В начале июня лейтенант Лоскутов прибыл на Волховский фронт, в распоряжение 2-й Ударной армии, от которой боеспособными остались только две стрелковые дивизии. Сама армия была окружена и уничтожена еще весной, во время проведения Любанской наступательной операции. Командующий армией генерал-лейтенант Власов сдался в плен и перешел на сторону врага.

Несмотря на провал зимне-весенней операции по деблокированию Ленинграда, командование Красной армии решило повторить прорыв на более узком участке фронта: от поселка Гайтолово, вдоль Ладожского озера на Синявино, и далее, через Московскую Дубровку, на соединение с войсками Ленинградского фронта.

19 августа 1942 года войска Волховского фронта пошли в наступление и завязли в боях в районе станции Мга. 8 сентября в прорыв была брошена 2-я Ударная армия. Вернее, то, что от нее осталось.

Не прошло и месяца с момента летнего наступления, как история с трагедией 2-й Ударной армии повторилась. Все войска, принимавшие участие в Синявинской наступательной операции, были отрезаны от основных сил и уничтожены.

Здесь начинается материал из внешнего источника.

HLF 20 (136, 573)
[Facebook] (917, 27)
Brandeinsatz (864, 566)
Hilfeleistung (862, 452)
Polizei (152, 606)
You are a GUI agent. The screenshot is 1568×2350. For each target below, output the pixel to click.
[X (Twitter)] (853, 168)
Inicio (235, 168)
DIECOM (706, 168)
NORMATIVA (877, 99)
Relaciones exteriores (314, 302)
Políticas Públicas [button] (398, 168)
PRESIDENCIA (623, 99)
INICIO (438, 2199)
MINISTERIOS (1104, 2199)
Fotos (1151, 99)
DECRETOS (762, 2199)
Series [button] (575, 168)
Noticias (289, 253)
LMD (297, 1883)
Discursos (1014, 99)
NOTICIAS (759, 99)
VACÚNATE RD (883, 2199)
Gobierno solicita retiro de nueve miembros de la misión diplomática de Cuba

Полк, в котором сражался Лоскутов, в первом же сражении был смят наступающим противником и рассеян. Сам Николай Егорович в составе сборной группы бойцов под командованием батальонного комиссара Сергиенко отступил на юг, к болотам у реки Мойка. На третий день отступления группа Лоскутова оказалась в ловушке – авангард отряда уперся в болото, простиравшееся на километры налево и направо.

Бегло проведенная проверка показала, что болото непроходимо, но через него в глубь топей ведет узкая бревенчатая гать. Посылать по гати разведчиков не было времени – немцы поджимали. Посовещавшись с командным составом в лице лейтенантов Лоскутова и Горелова, комиссар принял решение двигаться вперед.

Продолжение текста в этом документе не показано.